News & Analysis

Strong defensive line class dominates Mock Draft 2

Nov 11, 2017; Columbus, OH, USA; Ohio State Buckeyes defensive lineman Nick Bosa (97) rushes around Michigan State Spartans offensive tackle Luke Campbell (62) during the first half at Ohio Stadium. Mandatory Credit: Joe Maiorana-USA TODAY Sports

Earlier this week, PFF Senior Analyst Steve Palazzolo released Mock Draft 2 for a midseason look at the NFL draft landscape. Though this mock is admittedly quite early in the draft process, there are still valuable takeaways to be had. Specifically, the inclusion of five defensive linemen in the top 10. If you need talent and depth up front, look no further than the 2019 NFL draft. PFF’s advanced metrics and player grades offer unique insight into what makes these five defenders worthy of a top 10 selection.

Nick Bosa – Edge Defender, Ohio State

We currently have Nick Bosa as the best player available and did not ding his draft stock for the decision to leave Ohio State and focus on the draft process. Though Bosa has only played 113 defensive snaps this season, his 92.4 overall PFF grade still ranks second among all edge defenders and his 32.0% pass-rush win rate is first.

In 2017, Bosa was the nation’s premier edge defender (93.9 overall grade). He did damage as a pass-rusher from both the right side and left side, displaying his versatility along on the defensive line. 

Quinnen Williams – Interior Defender, Alabama

On a production basis, no defender has been better than Quinnen Williams this season (95.6 overall PFF grade, first). He has been otherworldly in run defense, stifling opposing rushing attacks with a 17.1% run stop percentage that ranks first among all players in the nation and is three full percentage points higher than the next closest defender.  If Williams keeps up this prolific play, he will go down as the best run defender PFF has seen since we started grading the college game in 2014. In the PFF era, no other defender has finished the season with a run defense grade above 96.0 or a run stop percentage above 17.0%. 

Williams is no slouch as a pass-rusher, either. He has accumulated an 8.3 pass-rushing productivity that ranks fifth in the nation, and his 25 total quarterback pressures are good for sixth.

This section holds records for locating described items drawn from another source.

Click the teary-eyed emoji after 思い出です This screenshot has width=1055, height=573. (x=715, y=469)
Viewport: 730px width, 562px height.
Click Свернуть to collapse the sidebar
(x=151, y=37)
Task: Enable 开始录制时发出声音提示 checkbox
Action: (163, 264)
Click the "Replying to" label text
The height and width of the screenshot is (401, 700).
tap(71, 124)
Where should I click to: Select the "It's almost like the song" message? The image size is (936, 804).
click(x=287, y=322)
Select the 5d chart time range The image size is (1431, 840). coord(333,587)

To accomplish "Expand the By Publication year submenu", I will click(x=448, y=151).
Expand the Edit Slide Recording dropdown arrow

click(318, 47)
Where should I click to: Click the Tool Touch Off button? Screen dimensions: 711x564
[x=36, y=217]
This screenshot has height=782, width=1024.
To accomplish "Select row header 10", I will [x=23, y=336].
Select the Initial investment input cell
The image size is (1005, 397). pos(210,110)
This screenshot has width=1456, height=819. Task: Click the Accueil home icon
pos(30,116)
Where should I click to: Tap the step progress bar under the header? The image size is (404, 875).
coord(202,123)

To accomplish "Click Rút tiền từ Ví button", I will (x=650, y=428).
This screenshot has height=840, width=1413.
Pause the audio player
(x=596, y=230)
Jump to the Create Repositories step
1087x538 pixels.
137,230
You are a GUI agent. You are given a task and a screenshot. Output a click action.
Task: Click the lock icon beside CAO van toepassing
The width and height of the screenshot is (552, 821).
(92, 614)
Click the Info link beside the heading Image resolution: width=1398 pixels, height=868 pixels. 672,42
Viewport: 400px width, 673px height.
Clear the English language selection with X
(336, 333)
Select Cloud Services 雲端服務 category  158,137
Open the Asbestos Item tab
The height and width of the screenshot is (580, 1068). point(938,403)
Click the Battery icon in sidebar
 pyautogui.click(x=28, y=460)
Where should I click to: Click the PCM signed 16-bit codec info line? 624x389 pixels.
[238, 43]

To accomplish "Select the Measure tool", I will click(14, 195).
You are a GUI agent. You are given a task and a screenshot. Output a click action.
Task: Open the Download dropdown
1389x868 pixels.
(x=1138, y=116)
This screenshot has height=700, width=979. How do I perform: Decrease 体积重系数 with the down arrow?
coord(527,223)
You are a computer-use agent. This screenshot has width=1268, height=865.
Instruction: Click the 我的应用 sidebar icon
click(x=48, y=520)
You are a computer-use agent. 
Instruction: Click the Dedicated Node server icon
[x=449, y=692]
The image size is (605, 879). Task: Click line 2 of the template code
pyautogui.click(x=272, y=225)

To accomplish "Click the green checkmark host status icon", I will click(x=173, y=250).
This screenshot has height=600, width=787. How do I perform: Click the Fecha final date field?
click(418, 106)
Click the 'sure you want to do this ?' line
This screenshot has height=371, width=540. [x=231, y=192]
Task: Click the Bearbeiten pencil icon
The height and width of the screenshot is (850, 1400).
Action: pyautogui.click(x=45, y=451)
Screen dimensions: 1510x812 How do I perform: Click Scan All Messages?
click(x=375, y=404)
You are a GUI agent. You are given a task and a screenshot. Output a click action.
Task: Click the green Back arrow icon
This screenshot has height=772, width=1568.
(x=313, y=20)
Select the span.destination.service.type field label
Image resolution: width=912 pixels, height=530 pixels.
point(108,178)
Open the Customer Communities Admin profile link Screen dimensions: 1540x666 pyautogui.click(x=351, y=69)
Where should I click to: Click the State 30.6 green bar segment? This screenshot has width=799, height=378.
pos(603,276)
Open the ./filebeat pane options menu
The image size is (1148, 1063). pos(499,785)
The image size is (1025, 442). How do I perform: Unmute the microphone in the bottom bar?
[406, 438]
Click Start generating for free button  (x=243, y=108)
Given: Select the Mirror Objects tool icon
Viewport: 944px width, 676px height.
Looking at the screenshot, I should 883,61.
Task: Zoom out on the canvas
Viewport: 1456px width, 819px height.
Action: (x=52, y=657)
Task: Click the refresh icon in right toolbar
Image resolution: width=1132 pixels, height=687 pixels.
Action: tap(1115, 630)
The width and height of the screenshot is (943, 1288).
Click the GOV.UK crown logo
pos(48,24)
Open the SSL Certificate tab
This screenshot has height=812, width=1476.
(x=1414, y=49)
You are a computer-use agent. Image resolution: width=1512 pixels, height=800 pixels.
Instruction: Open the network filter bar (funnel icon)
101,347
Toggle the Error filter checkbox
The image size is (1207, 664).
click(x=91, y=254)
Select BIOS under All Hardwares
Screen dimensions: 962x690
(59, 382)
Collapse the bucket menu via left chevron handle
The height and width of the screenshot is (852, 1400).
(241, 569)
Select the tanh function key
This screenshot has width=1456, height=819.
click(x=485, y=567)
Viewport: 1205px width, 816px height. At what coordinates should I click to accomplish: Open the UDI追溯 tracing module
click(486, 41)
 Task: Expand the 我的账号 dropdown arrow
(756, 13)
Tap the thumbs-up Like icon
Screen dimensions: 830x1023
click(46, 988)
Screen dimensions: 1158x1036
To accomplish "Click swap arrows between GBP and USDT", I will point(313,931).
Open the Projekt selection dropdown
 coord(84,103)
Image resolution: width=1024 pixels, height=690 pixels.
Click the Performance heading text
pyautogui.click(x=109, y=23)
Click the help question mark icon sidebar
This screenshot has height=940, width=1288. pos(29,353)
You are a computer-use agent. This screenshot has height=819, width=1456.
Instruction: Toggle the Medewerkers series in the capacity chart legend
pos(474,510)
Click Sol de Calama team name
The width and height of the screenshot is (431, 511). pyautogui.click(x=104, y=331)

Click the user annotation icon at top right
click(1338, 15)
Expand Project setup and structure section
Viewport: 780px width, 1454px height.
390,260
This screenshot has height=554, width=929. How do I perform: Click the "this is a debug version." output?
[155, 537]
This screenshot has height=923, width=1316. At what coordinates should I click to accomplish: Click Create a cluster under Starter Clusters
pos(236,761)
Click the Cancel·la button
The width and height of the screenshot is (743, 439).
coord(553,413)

Jeffrey Simmons – Interior Defender, Mississippi State

The importance of interior defenders that can produce pressure up the middle and stop the run cannot be understated – and Jeffrey Simmons fits the description perfectly. He broke out last season, recording a 90.8 overall grade, 41 total pressures, and 38 defensive stops. The 2018 season has been more of the same, where Simmons has an identical 90.8 overall grade that ranks fifth among his peers and produced an exemplary 91.8 run defense grade that's good for fourth. Simmons has also made an impressive 10 tackles for loss or no gain.

Simmons had his best game against an FBS opponent in Week 8 against LSU, recording an 89.8 overall grade. He recorded a massive 91.3 run defense grade to stymie LSU’s 28th-ranked rushing attack and hold stud running back Clyde Edwards-Helaire to a career-worst 59.1 overall grade.

Ed Oliver – Interior Defender, Houston

There is not much more for Oliver to prove in the college game as he has been a force on the interior for three straight seasons, recording PFF grades of 88.0 in 2016, 91.4 in 2017, and a spectacular 93.4 in 2018. You will be hard pressed to find a better defender against the run, where Oliver has recorded PFF grades of 88.0, 91.4, and 93.4 each of the last three seasons. Heading into 2018, Oliver needed to improve upon his ability to rush the passer, and he's done just that by producing a pass-rush grade of 88.7, good for fourth among interior defenders.

All Oliver does is accrue defensive stops, racking up 47 in 2017 (second) and 26 this season (fourth).

Dexter Lawrence – Interior Defender, Clemson

With the pedigree of being the number two recruit in the nation out of high school, Lawrence has lived up to the hype in his time at Clemson. Lawrence is known for his interior pass-rush skills, while also being stout in run defense. While Lawrence’s 84.0 overall grade this season is more solid than spectacular, at times he demonstrates his limitless NFL upside. In Clemson’s most difficult game to date, a thrilling Week 2 victory over Texas A&M, Lawrence consistently wrecked the pocket to the tune of nine total pressures, the most among any FBS defender that week.